Task to complete: Print exactly the lines below between the line holding "Click the yellow V verification badge" and the line holding "You are a computer-use agent. 321x382 pixels.", inclusive, and nothing more.

=== Records provided ===

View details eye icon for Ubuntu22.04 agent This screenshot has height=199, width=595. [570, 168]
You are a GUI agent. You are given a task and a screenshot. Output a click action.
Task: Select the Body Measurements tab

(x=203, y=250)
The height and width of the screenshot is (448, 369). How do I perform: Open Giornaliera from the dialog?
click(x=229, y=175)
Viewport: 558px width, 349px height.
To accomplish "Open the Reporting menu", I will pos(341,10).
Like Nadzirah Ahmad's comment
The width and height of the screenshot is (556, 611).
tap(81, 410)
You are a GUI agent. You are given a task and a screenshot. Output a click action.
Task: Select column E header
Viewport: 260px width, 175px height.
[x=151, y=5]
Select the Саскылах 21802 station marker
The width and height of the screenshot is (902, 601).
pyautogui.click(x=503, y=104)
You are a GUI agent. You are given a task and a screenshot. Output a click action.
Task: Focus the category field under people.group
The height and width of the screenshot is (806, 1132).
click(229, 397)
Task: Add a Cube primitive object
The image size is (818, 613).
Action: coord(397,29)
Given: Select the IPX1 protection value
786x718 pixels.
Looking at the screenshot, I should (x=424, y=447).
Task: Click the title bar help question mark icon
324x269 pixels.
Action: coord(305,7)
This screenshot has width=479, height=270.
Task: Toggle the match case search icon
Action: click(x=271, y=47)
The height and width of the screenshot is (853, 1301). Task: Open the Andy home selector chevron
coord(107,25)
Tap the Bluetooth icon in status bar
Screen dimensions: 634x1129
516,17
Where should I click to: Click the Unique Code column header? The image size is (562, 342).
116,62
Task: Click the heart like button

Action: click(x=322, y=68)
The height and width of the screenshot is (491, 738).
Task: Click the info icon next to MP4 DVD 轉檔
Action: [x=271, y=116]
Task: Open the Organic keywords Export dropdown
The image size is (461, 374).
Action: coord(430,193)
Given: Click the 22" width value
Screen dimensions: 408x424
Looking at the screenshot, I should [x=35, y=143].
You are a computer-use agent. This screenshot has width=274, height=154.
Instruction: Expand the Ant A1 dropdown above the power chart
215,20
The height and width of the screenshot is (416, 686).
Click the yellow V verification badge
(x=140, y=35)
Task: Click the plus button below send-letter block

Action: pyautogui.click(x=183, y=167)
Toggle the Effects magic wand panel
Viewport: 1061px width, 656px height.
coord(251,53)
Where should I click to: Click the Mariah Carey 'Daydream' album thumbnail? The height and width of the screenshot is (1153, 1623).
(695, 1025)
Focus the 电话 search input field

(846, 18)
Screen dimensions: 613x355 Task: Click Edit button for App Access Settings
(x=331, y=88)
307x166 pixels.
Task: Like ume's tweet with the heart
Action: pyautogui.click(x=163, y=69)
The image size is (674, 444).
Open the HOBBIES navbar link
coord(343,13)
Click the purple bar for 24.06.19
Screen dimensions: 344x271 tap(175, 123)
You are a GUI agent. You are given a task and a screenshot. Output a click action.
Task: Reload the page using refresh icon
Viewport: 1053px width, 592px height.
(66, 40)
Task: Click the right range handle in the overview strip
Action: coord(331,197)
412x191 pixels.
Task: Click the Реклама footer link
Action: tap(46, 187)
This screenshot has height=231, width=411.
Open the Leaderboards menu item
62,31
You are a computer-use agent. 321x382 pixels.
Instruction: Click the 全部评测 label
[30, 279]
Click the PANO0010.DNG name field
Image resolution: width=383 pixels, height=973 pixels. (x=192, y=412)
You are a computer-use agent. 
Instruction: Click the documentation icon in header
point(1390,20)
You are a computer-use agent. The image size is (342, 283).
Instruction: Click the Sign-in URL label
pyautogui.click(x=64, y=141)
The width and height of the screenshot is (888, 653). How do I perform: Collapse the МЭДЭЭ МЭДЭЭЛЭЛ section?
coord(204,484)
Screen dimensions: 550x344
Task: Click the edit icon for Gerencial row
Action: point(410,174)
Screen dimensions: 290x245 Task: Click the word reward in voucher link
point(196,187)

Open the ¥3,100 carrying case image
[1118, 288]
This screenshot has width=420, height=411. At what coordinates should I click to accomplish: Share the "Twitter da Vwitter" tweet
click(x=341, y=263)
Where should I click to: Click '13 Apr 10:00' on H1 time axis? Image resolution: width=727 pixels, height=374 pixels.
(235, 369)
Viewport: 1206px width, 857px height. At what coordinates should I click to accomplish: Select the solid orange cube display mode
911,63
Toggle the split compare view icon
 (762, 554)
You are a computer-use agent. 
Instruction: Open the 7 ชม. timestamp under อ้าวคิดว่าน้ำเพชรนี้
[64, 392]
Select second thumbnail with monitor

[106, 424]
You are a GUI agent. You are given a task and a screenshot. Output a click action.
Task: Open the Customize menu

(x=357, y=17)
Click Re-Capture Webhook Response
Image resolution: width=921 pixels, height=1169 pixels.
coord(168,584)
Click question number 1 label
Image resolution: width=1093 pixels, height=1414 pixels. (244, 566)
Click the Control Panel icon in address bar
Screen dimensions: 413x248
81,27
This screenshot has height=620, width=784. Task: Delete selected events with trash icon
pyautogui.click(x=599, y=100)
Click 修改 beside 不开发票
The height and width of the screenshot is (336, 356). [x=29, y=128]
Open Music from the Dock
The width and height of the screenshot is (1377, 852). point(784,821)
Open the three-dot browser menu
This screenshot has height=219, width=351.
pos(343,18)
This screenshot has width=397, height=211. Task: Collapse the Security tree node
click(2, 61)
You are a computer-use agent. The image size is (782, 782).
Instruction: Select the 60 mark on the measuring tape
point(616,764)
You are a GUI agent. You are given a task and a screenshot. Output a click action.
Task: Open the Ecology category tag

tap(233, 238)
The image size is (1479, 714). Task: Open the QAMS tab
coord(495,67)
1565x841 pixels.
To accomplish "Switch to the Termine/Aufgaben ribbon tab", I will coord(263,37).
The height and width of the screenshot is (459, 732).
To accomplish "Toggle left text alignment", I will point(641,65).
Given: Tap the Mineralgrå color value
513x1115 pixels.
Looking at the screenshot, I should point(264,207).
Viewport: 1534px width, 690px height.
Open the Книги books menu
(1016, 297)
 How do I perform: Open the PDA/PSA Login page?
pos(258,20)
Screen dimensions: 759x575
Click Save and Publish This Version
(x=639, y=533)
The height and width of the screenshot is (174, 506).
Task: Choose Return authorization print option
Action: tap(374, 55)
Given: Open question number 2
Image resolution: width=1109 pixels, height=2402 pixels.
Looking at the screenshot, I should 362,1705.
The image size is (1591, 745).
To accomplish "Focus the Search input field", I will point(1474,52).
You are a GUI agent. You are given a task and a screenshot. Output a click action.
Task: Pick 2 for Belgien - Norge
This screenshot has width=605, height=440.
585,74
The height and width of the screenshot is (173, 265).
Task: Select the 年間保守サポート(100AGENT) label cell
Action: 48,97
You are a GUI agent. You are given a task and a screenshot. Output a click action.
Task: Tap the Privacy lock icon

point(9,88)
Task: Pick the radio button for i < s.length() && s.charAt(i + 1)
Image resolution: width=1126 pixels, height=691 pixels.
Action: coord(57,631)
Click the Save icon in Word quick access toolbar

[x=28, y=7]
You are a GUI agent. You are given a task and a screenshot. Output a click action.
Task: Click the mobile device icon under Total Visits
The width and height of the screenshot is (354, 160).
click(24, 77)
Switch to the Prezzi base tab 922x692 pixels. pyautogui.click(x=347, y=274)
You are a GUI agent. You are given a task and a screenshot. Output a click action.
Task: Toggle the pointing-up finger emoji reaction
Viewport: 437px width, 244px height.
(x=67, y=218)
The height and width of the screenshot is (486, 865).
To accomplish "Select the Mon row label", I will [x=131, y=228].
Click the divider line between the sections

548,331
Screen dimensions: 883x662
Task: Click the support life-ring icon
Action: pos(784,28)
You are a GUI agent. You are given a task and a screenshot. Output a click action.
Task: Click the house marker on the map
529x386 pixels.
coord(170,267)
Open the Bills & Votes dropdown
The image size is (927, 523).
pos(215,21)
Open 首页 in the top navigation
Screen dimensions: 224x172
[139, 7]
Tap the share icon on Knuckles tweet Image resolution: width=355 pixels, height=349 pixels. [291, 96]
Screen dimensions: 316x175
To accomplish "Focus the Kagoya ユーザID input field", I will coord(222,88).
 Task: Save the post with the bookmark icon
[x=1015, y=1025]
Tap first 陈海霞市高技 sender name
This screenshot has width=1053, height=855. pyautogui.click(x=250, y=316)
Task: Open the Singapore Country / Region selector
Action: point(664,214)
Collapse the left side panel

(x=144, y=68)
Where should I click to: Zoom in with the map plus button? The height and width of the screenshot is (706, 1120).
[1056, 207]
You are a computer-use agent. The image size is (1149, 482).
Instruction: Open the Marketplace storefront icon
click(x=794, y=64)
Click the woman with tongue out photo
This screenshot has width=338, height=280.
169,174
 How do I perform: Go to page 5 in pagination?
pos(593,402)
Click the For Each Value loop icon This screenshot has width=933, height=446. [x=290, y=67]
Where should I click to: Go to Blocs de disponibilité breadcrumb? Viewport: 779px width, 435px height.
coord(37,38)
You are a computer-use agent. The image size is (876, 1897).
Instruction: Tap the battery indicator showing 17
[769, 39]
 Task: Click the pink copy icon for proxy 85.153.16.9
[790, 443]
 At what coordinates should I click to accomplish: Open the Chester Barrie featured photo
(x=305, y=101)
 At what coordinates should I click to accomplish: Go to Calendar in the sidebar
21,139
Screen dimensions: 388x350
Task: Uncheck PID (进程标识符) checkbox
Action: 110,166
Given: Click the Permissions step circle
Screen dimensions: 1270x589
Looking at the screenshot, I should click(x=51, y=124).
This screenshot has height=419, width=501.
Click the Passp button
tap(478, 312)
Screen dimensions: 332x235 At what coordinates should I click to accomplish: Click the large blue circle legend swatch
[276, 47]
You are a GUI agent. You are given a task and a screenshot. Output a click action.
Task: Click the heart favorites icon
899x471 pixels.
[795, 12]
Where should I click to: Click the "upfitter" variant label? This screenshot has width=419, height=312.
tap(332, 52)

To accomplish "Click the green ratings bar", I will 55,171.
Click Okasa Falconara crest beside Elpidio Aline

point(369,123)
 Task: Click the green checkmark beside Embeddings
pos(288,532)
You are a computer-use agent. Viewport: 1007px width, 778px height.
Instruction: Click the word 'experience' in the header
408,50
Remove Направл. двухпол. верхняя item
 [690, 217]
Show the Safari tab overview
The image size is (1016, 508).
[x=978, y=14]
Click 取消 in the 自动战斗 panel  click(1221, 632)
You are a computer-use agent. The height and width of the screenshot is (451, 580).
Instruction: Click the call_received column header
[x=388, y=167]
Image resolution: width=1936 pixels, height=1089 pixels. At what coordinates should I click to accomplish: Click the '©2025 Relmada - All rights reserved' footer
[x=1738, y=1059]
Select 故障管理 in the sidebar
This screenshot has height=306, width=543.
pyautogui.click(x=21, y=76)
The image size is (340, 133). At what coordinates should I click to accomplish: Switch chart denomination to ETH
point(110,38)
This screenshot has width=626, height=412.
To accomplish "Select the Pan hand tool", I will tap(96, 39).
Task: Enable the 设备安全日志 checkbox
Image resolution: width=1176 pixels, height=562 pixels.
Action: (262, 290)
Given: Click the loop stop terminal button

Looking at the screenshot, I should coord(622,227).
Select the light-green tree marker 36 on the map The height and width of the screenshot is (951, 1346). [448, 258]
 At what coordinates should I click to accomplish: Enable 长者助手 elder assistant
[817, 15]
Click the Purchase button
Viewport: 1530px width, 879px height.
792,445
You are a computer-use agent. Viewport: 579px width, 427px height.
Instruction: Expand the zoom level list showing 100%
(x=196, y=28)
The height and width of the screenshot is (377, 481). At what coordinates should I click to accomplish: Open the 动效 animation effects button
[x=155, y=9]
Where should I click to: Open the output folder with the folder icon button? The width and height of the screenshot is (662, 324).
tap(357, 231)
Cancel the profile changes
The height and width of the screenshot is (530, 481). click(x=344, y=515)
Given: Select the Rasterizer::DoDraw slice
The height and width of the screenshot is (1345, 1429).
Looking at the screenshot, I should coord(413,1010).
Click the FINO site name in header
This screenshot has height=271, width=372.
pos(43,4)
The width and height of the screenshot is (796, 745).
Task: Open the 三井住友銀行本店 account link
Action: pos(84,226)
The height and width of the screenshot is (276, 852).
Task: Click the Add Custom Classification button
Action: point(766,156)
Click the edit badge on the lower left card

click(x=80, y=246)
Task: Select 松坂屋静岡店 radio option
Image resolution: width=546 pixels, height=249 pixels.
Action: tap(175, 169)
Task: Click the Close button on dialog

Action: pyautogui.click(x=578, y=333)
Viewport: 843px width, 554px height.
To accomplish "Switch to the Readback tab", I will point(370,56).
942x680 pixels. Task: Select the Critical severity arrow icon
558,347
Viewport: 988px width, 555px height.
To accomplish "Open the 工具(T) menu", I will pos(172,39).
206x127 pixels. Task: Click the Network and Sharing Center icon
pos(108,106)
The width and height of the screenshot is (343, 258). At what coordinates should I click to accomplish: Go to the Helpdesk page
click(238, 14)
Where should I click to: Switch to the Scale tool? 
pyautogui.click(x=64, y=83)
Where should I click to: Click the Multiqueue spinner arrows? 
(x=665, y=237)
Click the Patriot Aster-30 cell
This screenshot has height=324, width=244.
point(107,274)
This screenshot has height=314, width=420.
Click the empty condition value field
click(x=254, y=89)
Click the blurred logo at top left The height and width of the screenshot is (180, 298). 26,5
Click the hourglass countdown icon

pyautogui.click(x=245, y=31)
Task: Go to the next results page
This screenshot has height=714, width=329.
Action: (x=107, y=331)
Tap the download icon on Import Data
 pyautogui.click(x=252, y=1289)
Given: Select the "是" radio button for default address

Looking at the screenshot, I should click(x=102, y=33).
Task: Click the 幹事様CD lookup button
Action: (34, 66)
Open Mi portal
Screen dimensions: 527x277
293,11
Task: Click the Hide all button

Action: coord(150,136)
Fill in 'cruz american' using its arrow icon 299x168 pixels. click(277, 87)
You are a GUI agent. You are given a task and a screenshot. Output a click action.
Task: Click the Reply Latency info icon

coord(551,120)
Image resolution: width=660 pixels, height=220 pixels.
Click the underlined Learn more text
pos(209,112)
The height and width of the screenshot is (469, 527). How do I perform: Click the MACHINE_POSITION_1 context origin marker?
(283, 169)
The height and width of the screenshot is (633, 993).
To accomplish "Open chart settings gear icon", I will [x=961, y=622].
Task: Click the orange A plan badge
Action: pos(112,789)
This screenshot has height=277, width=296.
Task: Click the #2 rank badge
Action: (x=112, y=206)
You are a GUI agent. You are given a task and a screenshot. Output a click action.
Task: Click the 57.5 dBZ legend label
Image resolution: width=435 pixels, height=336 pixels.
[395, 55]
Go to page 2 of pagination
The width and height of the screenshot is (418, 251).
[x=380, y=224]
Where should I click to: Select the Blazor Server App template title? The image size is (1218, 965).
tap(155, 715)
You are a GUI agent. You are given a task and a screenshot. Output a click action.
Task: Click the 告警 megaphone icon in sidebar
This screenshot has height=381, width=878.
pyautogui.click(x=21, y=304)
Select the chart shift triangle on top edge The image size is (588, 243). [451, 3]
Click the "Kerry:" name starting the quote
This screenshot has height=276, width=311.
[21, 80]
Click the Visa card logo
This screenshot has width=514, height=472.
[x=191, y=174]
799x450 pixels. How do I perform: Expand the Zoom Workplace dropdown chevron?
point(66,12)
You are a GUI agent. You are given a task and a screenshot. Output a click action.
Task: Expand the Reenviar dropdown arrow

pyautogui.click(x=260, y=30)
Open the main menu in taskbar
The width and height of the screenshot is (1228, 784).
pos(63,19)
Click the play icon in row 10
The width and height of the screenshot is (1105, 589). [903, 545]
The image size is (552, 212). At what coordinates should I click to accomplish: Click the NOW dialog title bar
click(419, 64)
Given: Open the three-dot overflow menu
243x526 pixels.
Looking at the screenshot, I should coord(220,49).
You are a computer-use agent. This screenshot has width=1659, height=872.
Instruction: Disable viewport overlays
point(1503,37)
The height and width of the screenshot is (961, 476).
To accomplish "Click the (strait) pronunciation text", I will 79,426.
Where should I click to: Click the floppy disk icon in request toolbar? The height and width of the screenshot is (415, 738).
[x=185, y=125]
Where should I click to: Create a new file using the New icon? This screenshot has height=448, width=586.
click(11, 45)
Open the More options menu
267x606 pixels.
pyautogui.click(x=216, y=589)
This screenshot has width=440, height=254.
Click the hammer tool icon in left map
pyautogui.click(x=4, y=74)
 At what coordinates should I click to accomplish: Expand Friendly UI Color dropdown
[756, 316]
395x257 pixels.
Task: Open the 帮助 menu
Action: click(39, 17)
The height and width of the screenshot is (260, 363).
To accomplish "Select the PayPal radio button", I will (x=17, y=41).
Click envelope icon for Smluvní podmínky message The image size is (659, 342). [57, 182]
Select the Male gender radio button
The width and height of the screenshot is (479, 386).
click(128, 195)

===

Exercise response:
Click the yellow V verification badge
(x=140, y=35)
Task: Click the plus button below send-letter block

Action: pyautogui.click(x=183, y=167)
Toggle the Effects magic wand panel
Viewport: 1061px width, 656px height.
coord(251,53)
Where should I click to: Click the Mariah Carey 'Daydream' album thumbnail? The height and width of the screenshot is (1153, 1623).
(695, 1025)
Focus the 电话 search input field

(846, 18)
Screen dimensions: 613x355 Task: Click Edit button for App Access Settings
(x=331, y=88)
307x166 pixels.
Task: Like ume's tweet with the heart
Action: pyautogui.click(x=163, y=69)
The image size is (674, 444).
Open the HOBBIES navbar link
coord(343,13)
Click the purple bar for 24.06.19
Screen dimensions: 344x271 tap(175, 123)
You are a GUI agent. You are given a task and a screenshot. Output a click action.
Task: Reload the page using refresh icon
Viewport: 1053px width, 592px height.
(66, 40)
Task: Click the right range handle in the overview strip
Action: coord(331,197)
412x191 pixels.
Task: Click the Реклама footer link
Action: tap(46, 187)
This screenshot has height=231, width=411.
Open the Leaderboards menu item
62,31
You are a computer-use agent. 321x382 pixels.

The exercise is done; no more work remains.